7.8. Data Management

GeoMesa provides many ways to optimize your data storage. You can add additional indices to speed up certain queries, disable indices to speed up ingestion, pre-split tables for optimal data distribution and migrate data between tables or environments.

7.8.1. Accumulo Attribute Indices

See Attribute Index for an overview of attribute indices. The Accumulo data store extends the normal attribute indices with an additional ‘join’ format that stores less data.

Warning

Accumulo data stores use the reduced ‘join’ format by default. In order to use ‘full’ indices, the keyword full must be used in the SimpleFeatureType as described below.

7.8.1.1. Join Indices

Join indices store a reduced subset of data in the index - just the feature ID, the default date and the default geometry. To answer most queries, a join against the record index is required to retrieve the full simple features - hence the name join index.

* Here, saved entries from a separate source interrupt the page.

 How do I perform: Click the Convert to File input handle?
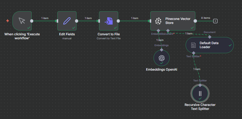[x=99, y=21]
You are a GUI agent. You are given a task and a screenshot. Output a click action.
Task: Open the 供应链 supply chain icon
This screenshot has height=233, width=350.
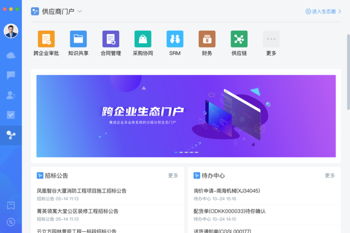(x=239, y=39)
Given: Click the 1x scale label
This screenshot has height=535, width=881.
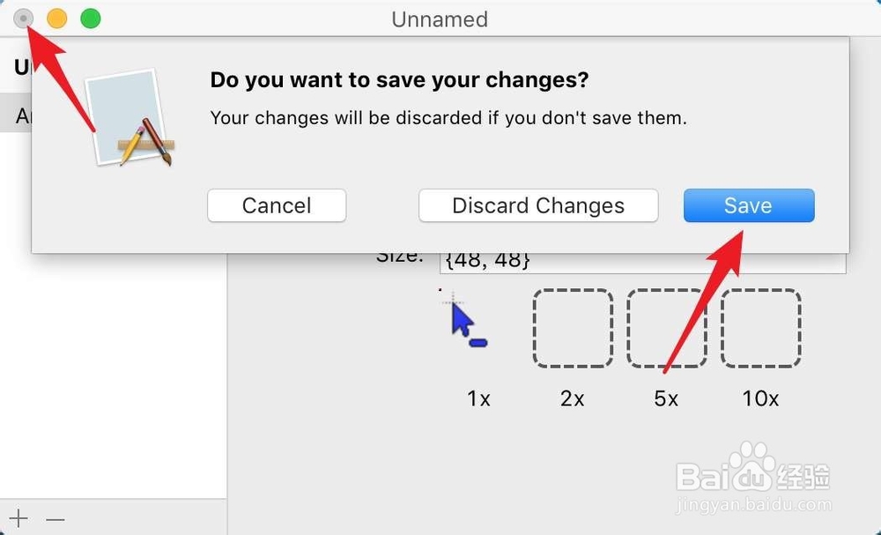Looking at the screenshot, I should coord(478,398).
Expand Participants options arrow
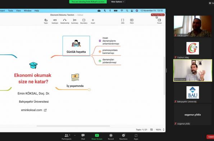This screenshot has height=141, width=214. click(x=75, y=135)
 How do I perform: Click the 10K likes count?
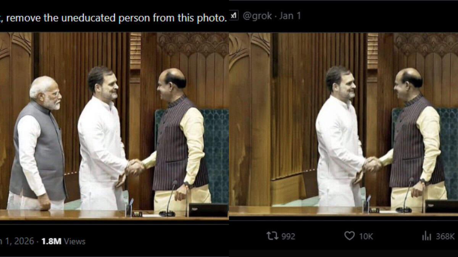tap(366, 236)
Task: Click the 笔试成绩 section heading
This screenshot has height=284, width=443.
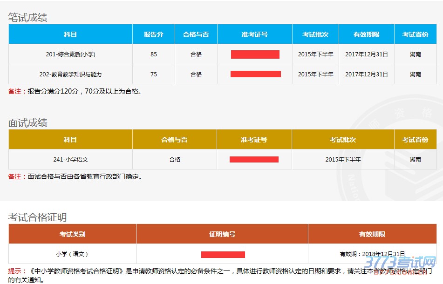Action: click(x=28, y=18)
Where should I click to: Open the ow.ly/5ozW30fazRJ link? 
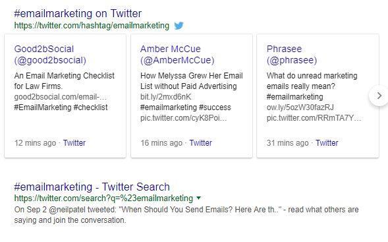point(300,107)
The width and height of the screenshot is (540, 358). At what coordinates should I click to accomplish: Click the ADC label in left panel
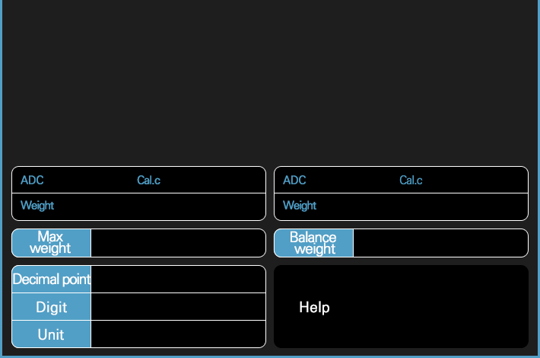click(x=32, y=181)
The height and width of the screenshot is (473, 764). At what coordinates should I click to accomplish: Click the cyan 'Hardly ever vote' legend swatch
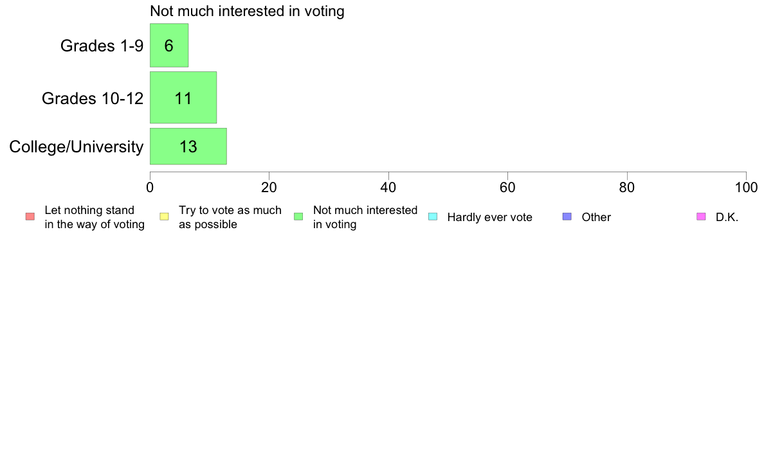click(x=433, y=217)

Joining against the record table is slow when returning many results, and should generally be avoided except for small queries.

GeoMesa will avoid joining against the record table if it is possible to answer a query with only the data in the join index. In general, this means that the query is only returning the properties for the default date, default geometry and the attribute being queried. In addition, any CQL filters must only operate on those three attributes as well.

The keyword join may be used in place of true when specifying an attribute index in the SimpleFeatureType. Note that join indices are the default in the Accumulo data store.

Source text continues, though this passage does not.